> Task: Copy out only the lines of the listing from the line containing "842x471 pixels. Task: Open" up to and including the line containing "click(176, 268)". Raise every coordinate in the answers by 82 and leave the rest of the text unchanged.

> Available data:
BEGIN

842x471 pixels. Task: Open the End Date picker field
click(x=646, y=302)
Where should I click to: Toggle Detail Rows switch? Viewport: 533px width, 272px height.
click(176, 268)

END
BEGIN

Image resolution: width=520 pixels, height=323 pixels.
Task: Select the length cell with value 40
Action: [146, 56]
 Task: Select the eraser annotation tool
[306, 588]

END

> Exercise result:
842x471 pixels. Task: Open the End Date picker field
click(x=728, y=384)
Where should I click to: Toggle Detail Rows switch? Viewport: 533px width, 272px height.
click(258, 350)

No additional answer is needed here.